● Input data
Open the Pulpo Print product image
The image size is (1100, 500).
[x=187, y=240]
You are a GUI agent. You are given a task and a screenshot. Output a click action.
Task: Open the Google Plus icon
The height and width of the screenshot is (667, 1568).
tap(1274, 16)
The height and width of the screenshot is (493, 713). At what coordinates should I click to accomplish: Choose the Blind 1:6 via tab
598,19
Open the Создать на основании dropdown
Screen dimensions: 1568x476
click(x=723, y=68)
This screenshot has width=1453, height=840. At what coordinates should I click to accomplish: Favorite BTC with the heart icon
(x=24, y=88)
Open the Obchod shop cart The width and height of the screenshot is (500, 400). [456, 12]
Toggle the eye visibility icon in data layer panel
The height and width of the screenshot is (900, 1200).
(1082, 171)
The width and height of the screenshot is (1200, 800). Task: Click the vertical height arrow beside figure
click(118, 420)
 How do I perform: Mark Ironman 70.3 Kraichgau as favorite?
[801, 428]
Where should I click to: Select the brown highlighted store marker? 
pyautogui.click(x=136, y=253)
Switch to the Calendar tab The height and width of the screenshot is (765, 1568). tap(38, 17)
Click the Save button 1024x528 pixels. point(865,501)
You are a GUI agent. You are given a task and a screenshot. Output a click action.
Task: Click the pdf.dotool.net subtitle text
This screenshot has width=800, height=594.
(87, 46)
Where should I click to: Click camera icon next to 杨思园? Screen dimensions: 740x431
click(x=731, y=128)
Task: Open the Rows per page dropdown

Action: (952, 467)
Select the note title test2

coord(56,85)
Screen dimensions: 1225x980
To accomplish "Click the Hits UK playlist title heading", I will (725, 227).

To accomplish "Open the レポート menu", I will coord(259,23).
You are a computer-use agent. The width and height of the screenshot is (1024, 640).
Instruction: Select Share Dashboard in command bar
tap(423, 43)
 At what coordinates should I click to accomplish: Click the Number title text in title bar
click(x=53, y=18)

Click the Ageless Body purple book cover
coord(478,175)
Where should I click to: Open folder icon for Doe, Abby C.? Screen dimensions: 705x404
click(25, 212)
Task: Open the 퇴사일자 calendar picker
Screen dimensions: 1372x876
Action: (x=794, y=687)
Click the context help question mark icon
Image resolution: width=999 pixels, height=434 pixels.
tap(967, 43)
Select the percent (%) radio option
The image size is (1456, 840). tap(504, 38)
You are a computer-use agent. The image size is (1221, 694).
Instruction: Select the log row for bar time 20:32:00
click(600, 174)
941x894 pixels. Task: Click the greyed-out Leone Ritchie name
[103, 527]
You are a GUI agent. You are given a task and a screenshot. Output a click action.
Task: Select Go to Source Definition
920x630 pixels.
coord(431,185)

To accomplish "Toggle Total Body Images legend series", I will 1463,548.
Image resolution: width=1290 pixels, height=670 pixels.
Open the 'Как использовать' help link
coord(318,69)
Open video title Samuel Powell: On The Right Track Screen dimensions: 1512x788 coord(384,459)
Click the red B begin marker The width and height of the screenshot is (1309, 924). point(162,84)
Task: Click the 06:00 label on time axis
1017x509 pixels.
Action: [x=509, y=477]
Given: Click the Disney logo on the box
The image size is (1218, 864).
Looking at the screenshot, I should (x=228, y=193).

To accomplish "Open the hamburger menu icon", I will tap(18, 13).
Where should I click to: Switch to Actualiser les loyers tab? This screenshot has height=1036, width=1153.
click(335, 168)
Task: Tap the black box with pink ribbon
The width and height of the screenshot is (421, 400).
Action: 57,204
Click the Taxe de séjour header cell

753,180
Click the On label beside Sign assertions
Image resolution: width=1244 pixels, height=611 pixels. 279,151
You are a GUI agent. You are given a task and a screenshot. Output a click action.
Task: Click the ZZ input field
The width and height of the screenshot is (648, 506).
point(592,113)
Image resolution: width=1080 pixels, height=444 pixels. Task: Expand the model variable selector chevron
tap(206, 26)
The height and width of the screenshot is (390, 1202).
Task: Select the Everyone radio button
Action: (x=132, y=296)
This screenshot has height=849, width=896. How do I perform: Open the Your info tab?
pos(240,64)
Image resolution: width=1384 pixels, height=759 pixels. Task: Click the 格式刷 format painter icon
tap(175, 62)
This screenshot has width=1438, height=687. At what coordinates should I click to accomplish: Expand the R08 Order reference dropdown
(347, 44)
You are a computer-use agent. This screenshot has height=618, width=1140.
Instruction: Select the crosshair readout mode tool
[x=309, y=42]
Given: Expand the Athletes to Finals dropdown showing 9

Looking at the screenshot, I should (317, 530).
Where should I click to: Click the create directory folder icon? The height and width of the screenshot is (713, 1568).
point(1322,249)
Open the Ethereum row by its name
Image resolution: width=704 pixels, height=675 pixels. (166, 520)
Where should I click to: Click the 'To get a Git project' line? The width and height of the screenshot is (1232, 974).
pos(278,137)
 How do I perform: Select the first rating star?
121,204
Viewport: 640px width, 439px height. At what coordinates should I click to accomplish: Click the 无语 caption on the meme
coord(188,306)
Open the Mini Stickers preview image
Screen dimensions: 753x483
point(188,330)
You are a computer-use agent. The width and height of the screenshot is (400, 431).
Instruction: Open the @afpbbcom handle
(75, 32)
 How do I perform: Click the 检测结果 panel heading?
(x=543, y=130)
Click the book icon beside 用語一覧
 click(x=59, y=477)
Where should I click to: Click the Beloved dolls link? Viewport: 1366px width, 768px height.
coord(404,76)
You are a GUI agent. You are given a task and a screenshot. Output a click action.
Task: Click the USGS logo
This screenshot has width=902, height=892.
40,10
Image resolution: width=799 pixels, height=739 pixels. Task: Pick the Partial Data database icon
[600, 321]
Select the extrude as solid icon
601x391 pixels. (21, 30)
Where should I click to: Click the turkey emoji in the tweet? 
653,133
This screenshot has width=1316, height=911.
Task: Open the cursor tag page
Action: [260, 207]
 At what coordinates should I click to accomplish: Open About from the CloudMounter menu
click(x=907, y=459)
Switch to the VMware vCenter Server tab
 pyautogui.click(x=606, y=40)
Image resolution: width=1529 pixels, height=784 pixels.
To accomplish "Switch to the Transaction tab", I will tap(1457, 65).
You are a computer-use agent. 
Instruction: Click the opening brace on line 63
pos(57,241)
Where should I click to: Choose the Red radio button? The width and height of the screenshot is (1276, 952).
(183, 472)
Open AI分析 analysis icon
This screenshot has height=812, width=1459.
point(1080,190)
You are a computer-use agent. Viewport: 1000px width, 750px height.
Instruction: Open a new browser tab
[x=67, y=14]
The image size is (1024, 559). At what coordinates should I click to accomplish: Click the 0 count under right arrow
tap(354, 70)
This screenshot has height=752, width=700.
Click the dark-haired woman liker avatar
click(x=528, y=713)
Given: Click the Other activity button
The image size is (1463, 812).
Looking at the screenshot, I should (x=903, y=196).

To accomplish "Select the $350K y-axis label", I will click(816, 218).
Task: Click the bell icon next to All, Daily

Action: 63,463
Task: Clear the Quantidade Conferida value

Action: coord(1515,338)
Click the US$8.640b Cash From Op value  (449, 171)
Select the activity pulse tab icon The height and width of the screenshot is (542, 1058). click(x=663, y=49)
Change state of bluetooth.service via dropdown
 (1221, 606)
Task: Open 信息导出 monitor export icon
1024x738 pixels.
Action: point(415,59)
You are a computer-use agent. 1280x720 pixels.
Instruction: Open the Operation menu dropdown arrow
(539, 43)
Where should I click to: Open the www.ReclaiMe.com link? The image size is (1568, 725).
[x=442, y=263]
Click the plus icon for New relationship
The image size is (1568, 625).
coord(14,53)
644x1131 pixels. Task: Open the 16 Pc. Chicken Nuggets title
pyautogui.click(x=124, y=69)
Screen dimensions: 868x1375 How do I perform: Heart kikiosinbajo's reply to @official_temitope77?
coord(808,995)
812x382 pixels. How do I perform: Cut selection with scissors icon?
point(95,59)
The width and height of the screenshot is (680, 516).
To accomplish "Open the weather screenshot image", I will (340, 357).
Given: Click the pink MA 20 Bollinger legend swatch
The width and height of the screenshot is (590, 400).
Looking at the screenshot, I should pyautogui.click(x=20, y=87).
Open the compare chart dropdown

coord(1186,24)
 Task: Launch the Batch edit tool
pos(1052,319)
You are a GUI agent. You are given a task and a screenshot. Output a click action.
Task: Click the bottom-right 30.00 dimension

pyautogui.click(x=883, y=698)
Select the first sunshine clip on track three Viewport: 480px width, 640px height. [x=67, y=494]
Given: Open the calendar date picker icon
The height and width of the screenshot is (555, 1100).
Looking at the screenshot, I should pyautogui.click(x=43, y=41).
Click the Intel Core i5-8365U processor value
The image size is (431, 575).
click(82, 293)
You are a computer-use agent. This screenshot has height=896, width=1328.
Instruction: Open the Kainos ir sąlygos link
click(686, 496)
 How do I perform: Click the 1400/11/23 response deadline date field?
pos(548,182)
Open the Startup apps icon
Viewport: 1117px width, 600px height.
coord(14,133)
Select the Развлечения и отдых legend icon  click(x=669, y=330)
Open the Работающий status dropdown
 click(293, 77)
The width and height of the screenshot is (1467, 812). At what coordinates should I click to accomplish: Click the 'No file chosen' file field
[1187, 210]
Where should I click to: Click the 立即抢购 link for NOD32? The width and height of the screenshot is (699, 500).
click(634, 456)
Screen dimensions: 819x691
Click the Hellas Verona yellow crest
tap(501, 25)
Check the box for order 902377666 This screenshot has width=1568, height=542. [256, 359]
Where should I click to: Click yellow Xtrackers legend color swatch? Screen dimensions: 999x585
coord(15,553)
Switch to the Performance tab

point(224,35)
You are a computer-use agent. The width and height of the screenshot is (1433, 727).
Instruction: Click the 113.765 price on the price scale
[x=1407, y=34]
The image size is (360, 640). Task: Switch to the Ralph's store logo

● The task
Give a tally of the lines in the listing above that contain the word "computer", and provide nothing beyond the number.

● Your response
9